Assignment:
Of the records that follow, copy only the lines from the line containing "The width and" to the line containing "Screen dimensions: 1024x528", both included, exactly as written.

[Opening Excerpted data section]

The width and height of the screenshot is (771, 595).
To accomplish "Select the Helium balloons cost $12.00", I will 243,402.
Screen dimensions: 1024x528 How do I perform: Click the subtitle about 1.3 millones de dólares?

[Closing Excerpted data section]
[Opening Excerpted data section]

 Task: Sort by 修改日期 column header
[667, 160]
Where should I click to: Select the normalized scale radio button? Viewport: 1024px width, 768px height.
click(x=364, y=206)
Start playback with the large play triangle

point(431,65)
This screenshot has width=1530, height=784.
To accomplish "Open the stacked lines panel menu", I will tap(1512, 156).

[Closing Excerpted data section]

Task answer:
The width and height of the screenshot is (771, 595).
To accomplish "Select the Helium balloons cost $12.00", I will 243,402.
Screen dimensions: 1024x528 How do I perform: Click the subtitle about 1.3 millones de dólares?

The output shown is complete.